If directed by the people on a good coaching staff, Thomas would be putting up numbers not so far behind Green’s. And Chandler would look more like Manning. For, in Chicago, coaching is the problem. Those who coach the Bears are incredibly unimaginative and regressive, or, as they’re normally called, conservative. But they do have some wonderful players on both sides of the ball.
And when good players feel they’re being maligned — as the Bears did when told they were 10½ points the lesser team in Denver — they’re capable of rising up, sometimes, and proving somebody wrong. As a team, of course, by comparison with the NFL’s 30 best teams, the Bears aren’t much, as they showed when stumbling at Detroit, 12-10, and when losing a 49-7 game to a San Francisco team whose players aren’t much if any better than theirs. But at Denver, beyond much doubt, Chicago’s players played some winning football.
So that’s one thing. Another provocative thing is that Chandler was injured. The Denver coaching staff had prepared for Chandler, who can’t run, and in the second half got Stewart, who can. That doesn’t seem important either, but in a 60-minute game it sometimes is.

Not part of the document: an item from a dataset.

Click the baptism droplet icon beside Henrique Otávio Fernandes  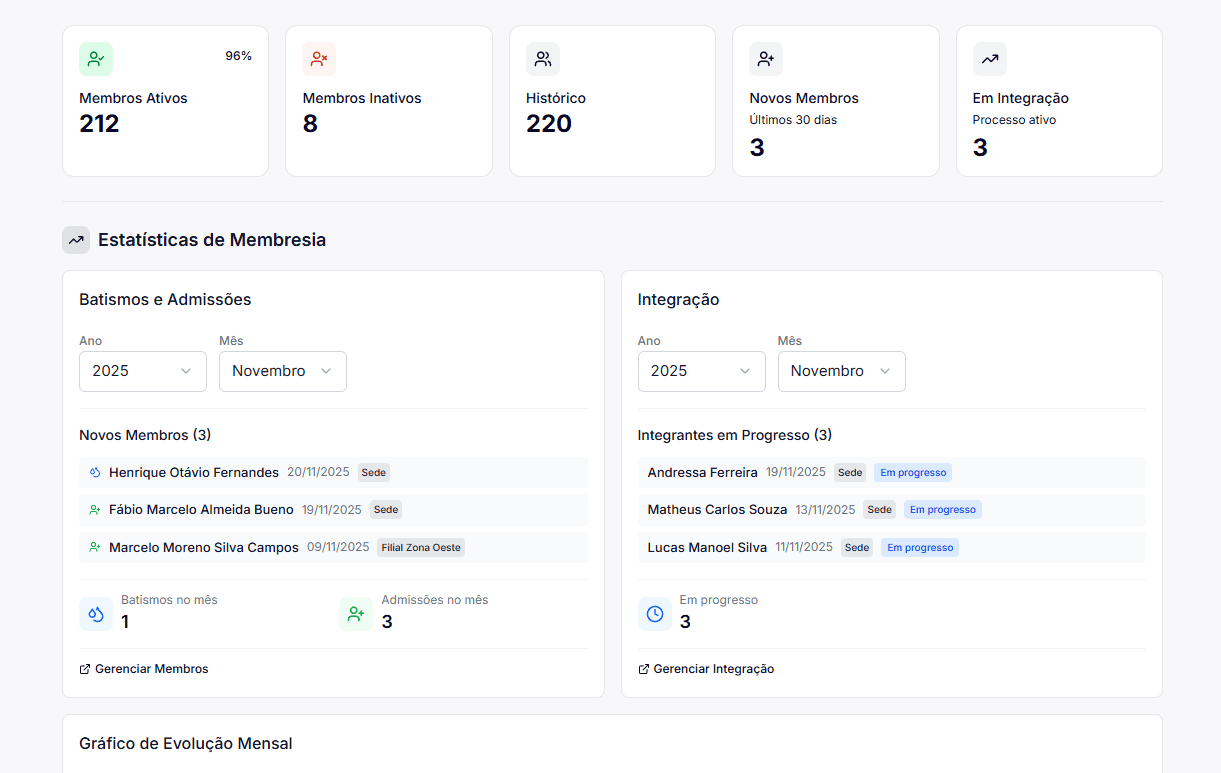coord(94,472)
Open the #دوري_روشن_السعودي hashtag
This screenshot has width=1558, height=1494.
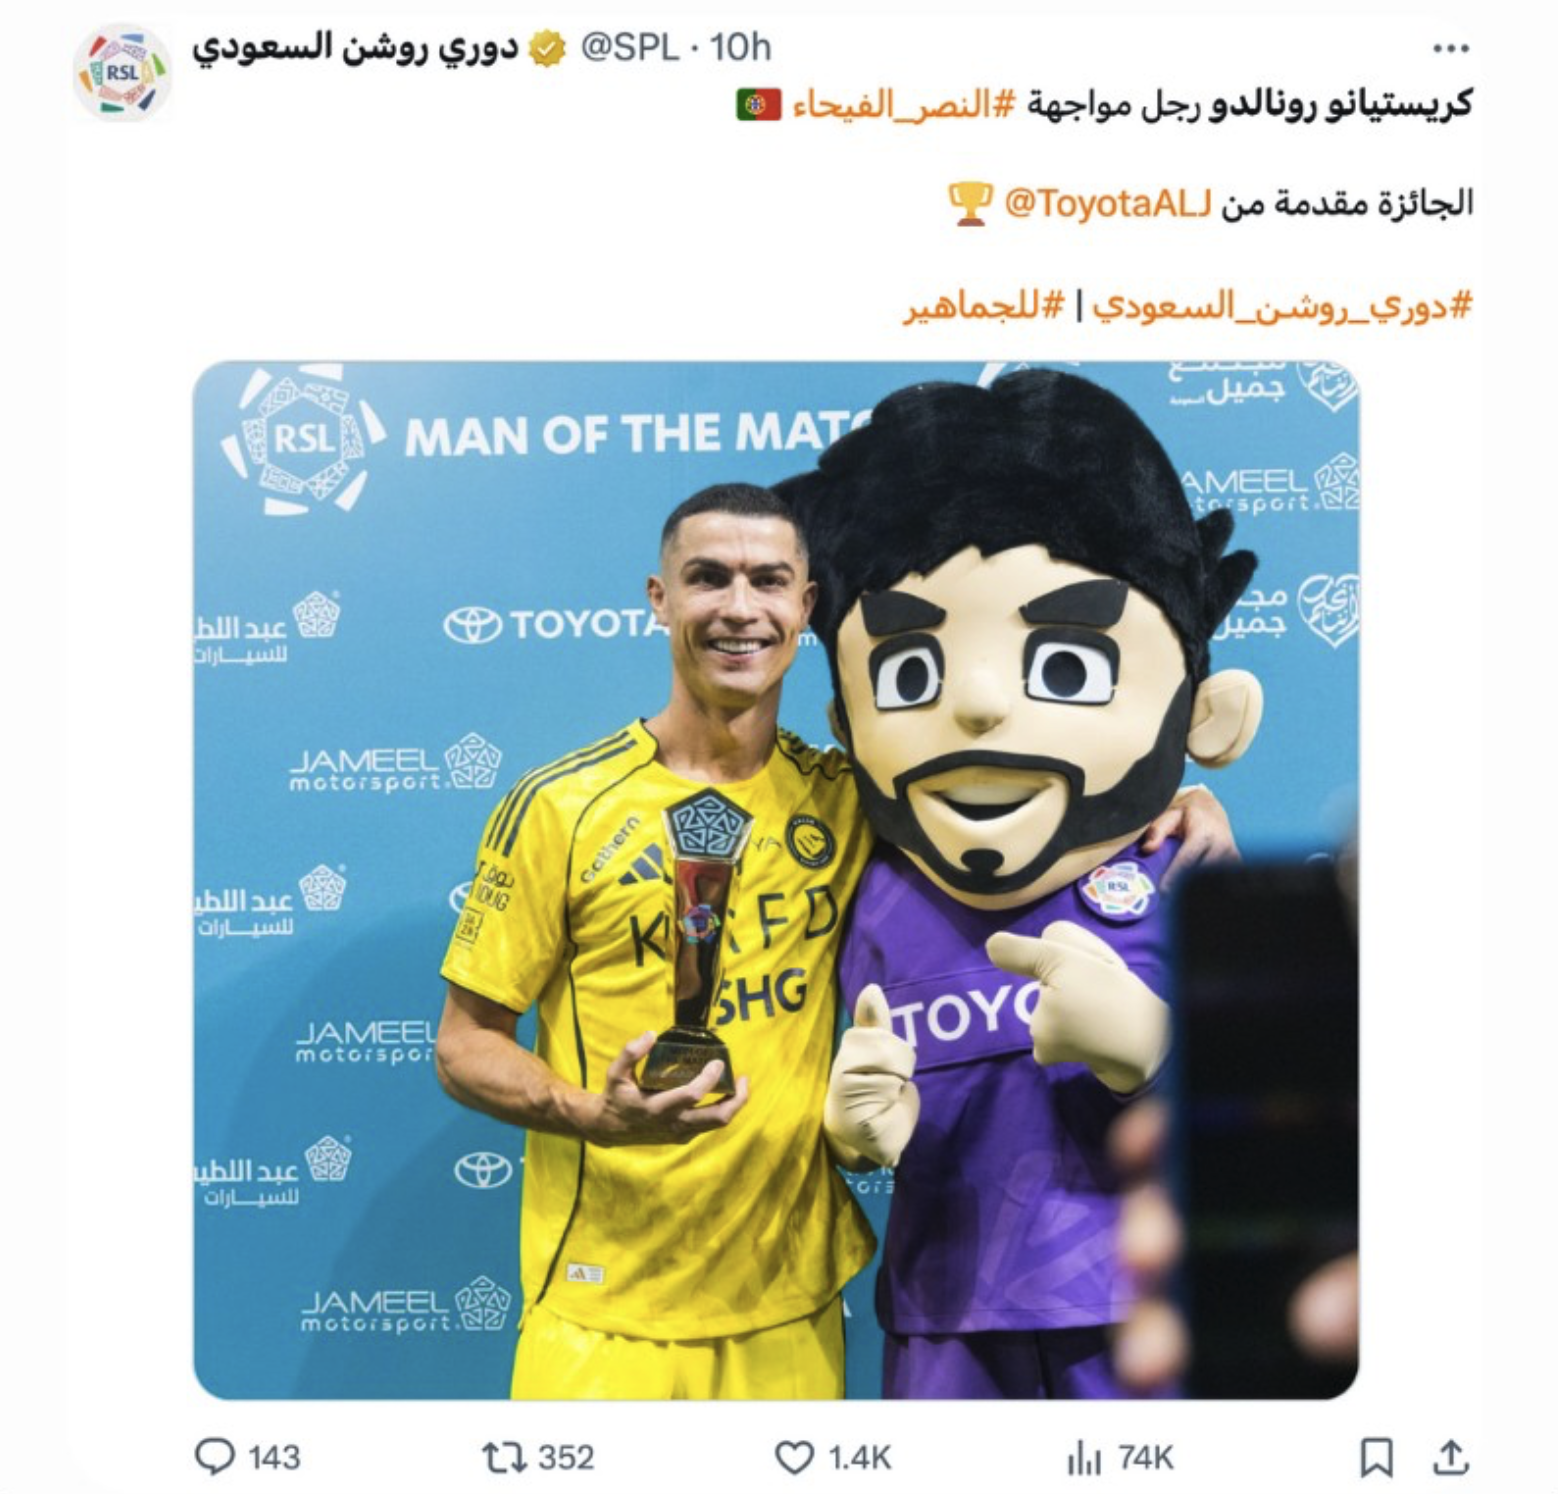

Sherman, Packers Hoodwink 49ers
THE GREEN BAY PACKERS’ offensive coaches, as supervised by Coach/General Manager Mike Sherman, can be credited with the best work in the NFL during the present interlude when Brett Favre keeps banging his broken thumb — an injury that has basically reduced Green Bay to one-dimension football.
Chancing only 15 passes this week, the Packers called 48 running plays and produced 379 total yards against the 49ers, a result that would have pleased most people in Green Bay had Favre been providing a second dimension.

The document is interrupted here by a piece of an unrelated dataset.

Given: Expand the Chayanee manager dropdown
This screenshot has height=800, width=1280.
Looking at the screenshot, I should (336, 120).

Moreover, the Packers alternated three running backs, Ahman Green, Najeh Davenport and Tony Fisher, suggesting that, as good as Green is, he has been the beneficiary of some remarkable blocking this year. It takes good coaches to develop good blocking — which is why Denver has had so many effective running backs in the Mike Shanahan era — but, obviously, Green Bay is succeeding beyond the dreams of most blocking teachers.
The enthusiasm with which the Packers block means, of course, that they’d rather perform for running backs than for any passer, even Favre, but more than that it means that Sherman and his assistants are installing the line-play discipline and morale you’ve got to have when you really don’t have Favre.
One more thing: At game time, Sherman and his play-calling aides have cannily misrepresented Favre’s injury to bemused NFL defenses. They have planned and waited for opportunities to pretend that Favre can still pass.
Thus in the 49er game, determining to show off Favre early on, before the 49ers could really be sure he was hurt, and before Favre could get hurt again, they called a bomb on the third play of the game. So his thumb, well-rested at that point, still wasn’t too painful when Favre unloaded a perfect long pass to wide receiver Javon Walker, a second-year receiver from Florida State, for a 66-yard touchdown. That kept the 49er defense unduly anxious about more big passes the rest of the afternoon.
Sherman’s we’ve-got-to-show-them-Favre-occasionally strategy hurt Green Bay several times in the 49er game. He can’t really pass these days so his three interceptions looked pretty awful. But they hurt San Francisco worse than they hurt Green Bay. While the three Packer running backs kept blowing through the San Francisco defense, the 49ers couldn’t keep from worrying about Favre. Deception is the better part of football, as Knute Rockne first said. The 49ers went home and down in the standings, deceived.